[Problem to work on]: Could you copy out the records from the line with "Screen dimensions: 818x567" through the end of the records, word for word, leaving the pictures out of your answer?

(Dataset items)
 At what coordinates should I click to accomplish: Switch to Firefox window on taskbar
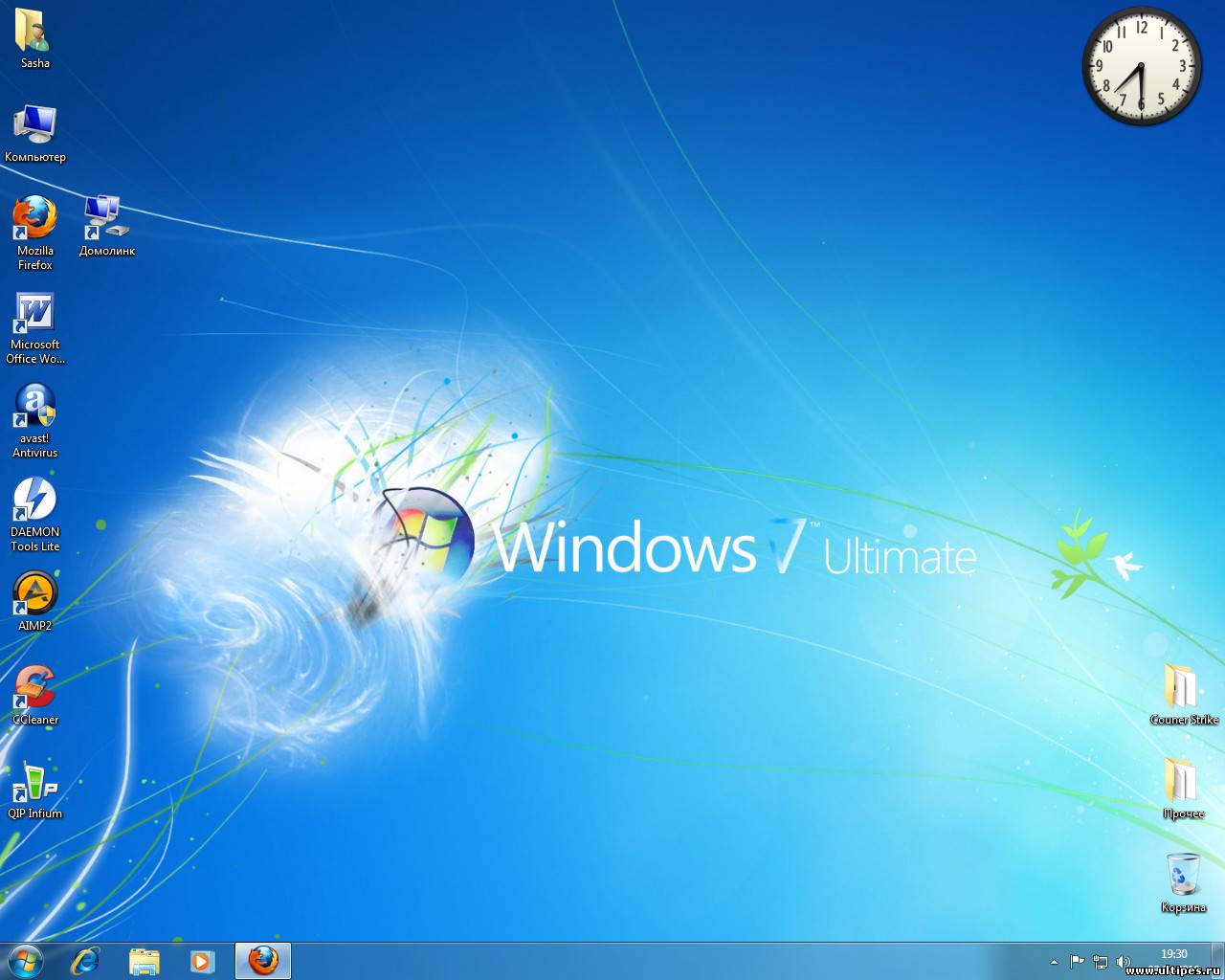tap(263, 961)
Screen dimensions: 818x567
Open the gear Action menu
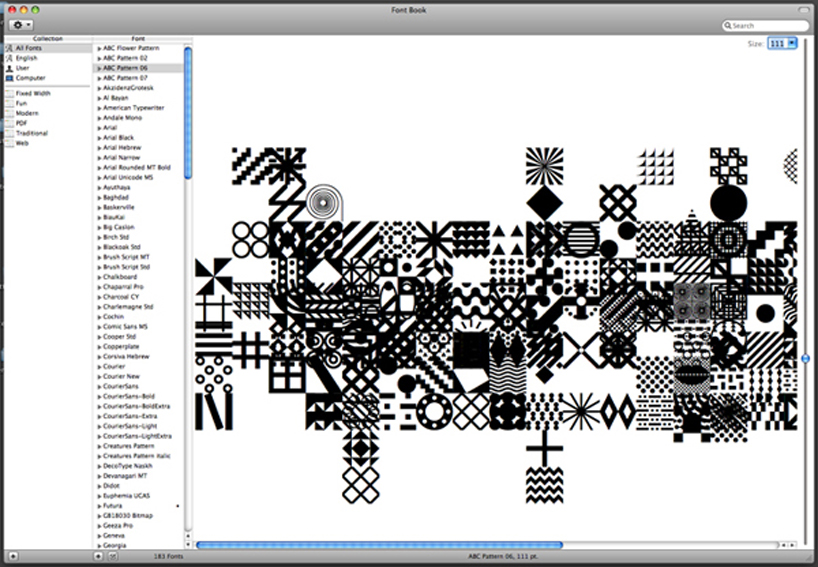21,24
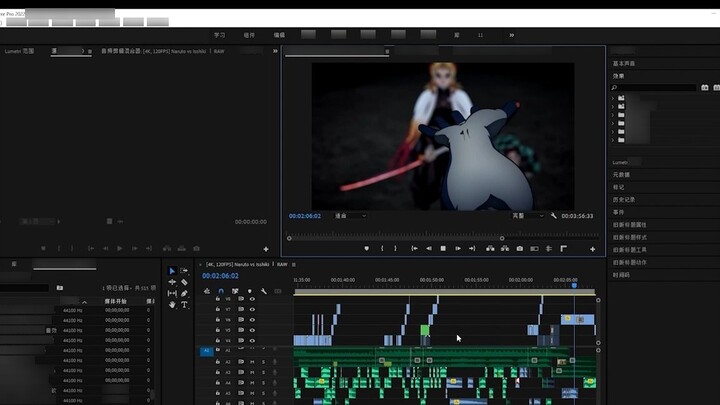Toggle the timeline snap magnet icon

[221, 291]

[Task response]:
Screen dimensions: 818x567
Open the gear Action menu
21,24
Toggle the timeline snap magnet icon

[221, 291]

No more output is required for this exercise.